Michael Dumanis is the author of the poetry collection My Soviet Union (University of Massachusetts Press), winner of the Juniper Prize for Poetry; and coeditor of the anthology Legitimate Dangers: American Poets of the New Century (Sarabande). His writing has appeared in the Academy of American Poets’ Poem-a-Day Project, The Believer, Boston Review, LitHub, New England Review, Ploughshares, and numerous other print and online journals, and has been recognized with fellowships and residencies by the Civitella Ranieri Foundation, Yaddo, the Ohio Arts Council, and others. He teaches literature and creative writing at Bennington College, and serves as Editor of the print literary journal Bennington Review.

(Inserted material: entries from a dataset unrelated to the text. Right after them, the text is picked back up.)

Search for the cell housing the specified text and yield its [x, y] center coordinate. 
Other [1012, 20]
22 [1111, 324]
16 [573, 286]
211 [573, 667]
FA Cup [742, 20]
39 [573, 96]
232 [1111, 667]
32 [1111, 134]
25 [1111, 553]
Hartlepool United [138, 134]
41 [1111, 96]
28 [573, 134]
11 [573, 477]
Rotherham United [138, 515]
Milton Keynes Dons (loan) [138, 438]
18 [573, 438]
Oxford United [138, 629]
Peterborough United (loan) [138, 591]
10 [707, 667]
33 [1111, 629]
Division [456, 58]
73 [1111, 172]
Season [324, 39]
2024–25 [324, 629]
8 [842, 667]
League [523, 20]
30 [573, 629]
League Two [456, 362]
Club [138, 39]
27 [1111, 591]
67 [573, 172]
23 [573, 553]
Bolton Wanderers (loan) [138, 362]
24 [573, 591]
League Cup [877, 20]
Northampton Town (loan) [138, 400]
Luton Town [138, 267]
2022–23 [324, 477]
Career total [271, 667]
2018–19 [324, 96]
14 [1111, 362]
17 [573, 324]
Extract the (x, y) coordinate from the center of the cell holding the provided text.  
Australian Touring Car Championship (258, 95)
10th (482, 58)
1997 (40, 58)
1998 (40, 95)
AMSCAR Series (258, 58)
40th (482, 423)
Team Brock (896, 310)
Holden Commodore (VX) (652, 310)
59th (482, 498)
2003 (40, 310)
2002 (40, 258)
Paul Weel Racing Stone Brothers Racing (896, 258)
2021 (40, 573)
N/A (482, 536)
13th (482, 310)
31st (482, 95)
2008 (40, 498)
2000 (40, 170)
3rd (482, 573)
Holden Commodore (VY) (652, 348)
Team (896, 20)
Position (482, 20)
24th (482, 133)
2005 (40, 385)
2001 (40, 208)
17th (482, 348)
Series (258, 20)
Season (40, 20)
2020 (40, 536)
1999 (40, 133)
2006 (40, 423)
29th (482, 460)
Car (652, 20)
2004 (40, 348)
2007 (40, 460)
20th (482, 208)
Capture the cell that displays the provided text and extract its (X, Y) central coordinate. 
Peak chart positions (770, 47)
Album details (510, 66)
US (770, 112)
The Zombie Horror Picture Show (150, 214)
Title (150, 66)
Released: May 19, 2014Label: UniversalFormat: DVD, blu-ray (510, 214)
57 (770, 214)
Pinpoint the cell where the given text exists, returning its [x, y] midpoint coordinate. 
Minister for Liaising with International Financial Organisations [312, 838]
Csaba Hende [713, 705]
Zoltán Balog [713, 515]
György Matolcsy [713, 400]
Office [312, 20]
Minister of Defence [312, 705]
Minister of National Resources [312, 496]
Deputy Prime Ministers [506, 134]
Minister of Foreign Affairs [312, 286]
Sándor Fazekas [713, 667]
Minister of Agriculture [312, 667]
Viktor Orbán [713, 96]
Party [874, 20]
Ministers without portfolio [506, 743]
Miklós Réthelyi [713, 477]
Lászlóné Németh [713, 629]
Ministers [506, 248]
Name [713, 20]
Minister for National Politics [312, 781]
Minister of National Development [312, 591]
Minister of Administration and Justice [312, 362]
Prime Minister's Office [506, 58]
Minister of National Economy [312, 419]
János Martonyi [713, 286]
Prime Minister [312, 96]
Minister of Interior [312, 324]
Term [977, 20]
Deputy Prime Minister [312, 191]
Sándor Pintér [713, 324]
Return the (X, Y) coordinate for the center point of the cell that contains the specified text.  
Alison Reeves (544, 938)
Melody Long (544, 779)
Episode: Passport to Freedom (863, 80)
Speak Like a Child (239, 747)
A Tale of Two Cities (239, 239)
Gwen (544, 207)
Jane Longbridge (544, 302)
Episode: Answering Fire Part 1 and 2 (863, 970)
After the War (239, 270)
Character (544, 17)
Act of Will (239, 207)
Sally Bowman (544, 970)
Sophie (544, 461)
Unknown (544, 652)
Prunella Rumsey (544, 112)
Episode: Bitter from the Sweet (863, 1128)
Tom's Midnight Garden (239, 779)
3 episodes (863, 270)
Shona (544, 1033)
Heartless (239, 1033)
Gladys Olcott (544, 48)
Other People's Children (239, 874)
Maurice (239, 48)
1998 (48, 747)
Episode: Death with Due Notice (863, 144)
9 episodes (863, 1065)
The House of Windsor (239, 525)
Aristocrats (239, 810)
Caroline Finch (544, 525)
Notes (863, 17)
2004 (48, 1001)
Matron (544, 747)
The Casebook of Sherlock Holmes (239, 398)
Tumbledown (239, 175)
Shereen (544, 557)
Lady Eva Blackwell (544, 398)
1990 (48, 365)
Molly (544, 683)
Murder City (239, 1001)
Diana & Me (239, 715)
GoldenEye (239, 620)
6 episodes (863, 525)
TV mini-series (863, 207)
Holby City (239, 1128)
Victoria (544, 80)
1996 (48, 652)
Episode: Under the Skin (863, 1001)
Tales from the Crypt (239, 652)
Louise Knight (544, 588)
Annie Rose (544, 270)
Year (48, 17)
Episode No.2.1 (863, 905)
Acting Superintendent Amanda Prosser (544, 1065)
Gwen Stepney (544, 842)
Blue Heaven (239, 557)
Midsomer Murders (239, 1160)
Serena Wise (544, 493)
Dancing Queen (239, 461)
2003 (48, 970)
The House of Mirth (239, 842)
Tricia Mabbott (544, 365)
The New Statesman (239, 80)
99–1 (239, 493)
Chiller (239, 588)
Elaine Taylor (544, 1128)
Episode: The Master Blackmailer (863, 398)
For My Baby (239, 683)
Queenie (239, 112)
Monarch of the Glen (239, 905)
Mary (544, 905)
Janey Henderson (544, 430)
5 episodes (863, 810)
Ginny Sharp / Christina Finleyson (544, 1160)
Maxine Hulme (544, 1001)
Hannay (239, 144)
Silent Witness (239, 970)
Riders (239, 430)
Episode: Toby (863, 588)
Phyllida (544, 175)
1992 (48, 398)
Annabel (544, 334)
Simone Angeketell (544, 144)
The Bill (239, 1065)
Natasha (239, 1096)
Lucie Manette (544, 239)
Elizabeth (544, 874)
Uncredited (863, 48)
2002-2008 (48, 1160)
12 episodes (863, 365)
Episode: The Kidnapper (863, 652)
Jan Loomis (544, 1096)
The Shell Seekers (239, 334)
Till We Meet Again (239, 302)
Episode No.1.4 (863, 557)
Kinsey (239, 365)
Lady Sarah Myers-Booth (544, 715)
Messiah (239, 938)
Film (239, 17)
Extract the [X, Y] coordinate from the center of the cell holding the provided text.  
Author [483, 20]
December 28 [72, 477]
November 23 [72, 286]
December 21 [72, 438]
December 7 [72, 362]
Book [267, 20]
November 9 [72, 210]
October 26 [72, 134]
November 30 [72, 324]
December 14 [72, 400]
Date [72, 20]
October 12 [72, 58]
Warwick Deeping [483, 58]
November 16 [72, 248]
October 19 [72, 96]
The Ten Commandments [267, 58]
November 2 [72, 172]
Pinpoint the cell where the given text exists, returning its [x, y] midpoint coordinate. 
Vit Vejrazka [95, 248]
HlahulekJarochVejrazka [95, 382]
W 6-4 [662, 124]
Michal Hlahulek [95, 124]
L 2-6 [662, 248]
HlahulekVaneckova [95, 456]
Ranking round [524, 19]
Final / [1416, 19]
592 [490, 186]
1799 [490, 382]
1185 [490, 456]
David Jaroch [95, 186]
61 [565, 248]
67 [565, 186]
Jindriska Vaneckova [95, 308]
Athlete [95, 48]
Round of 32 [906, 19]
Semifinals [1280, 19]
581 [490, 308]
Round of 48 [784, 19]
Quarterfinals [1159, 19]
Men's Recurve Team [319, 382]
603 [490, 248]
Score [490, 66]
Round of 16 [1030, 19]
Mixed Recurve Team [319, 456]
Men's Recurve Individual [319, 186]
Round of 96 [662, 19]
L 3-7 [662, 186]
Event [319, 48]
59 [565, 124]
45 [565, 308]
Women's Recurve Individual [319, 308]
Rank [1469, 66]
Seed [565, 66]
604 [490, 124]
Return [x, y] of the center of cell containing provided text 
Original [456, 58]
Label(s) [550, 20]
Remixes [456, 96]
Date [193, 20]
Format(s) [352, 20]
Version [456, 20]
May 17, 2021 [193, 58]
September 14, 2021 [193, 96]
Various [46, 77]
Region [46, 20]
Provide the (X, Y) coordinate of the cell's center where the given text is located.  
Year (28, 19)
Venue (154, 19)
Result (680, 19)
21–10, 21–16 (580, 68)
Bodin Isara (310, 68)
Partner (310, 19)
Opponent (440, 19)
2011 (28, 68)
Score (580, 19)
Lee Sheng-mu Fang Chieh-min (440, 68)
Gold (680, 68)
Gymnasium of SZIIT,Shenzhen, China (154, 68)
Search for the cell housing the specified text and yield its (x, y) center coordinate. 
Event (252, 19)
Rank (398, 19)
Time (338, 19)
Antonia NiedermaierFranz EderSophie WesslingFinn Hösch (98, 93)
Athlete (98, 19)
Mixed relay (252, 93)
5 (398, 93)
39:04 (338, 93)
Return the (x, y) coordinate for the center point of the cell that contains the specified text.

Jessica Strand is a writer and cultural programmer/producer. At The New York Public Library, she produced extensive programming involving the libraries collections, outside partnerships, and created a marquee show Books at Noon, where she interviewed authors about their most current work.  Previously she reinvented the Strand Bookstore event series, producing dialogues between writers, artists, cartoonists, musicians, and cultural figures.  A collection of these conversations has been published in an anthology, Upstairs at the Strand (Norton, 2016). Since the election, she has created Dear America…, an organization that through programming brings artists, writers, and advocates for social justice together to express our diversity and encourage a dialogue that unites us as a country. She recently curated an anthology of poems called Love Found, which will be published by Chronicle Books in February 2018.

Mark Wunderlich is the author of three volumes of poetry, the most recent of which is The Earth Avails, published by Graywolf Press in 2014 and which received the Rilke Prize.  He teaches writing and literature at Bennington College and lives in New York’s Hudson Valley.